> [Exercise details]:
Report each line of the data that contains the string "width".

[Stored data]
=====
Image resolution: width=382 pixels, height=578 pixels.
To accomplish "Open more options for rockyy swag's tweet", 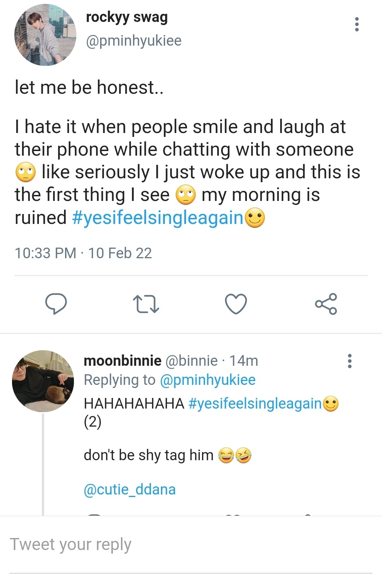I will pos(357,24).
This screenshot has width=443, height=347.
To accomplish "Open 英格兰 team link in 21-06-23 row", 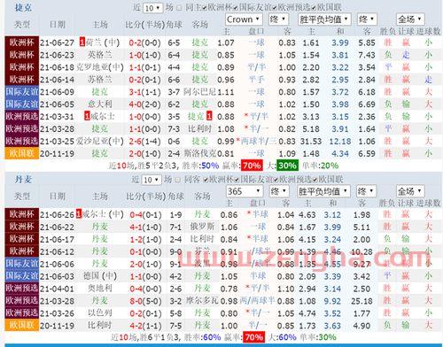I will click(100, 55).
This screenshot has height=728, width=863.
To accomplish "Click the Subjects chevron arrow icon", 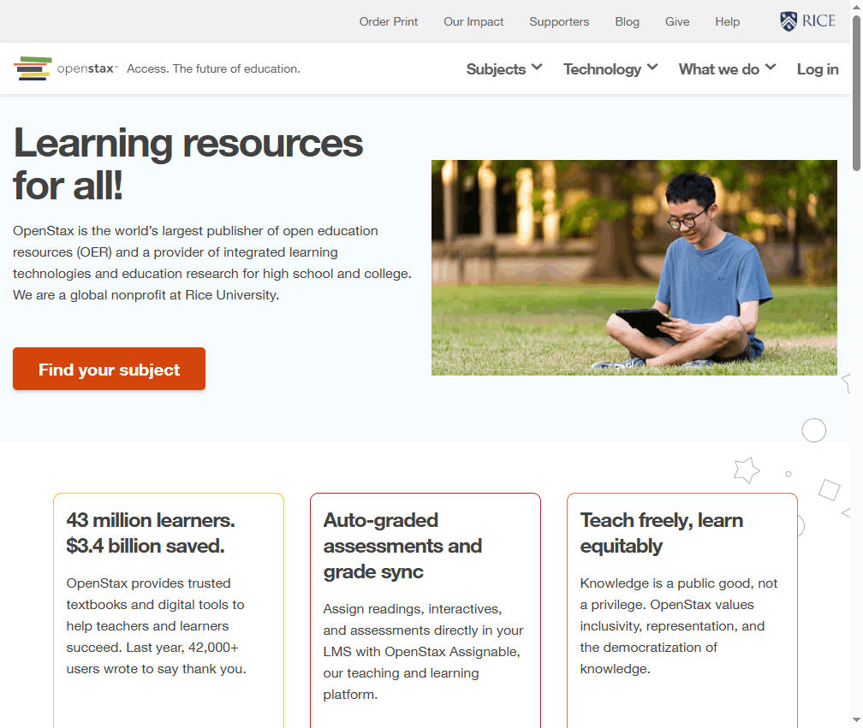I will 537,67.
=====
> [Task solution]:
Image resolution: width=382 pixels, height=578 pixels.
This screenshot has width=443, height=347.
This screenshot has height=728, width=863.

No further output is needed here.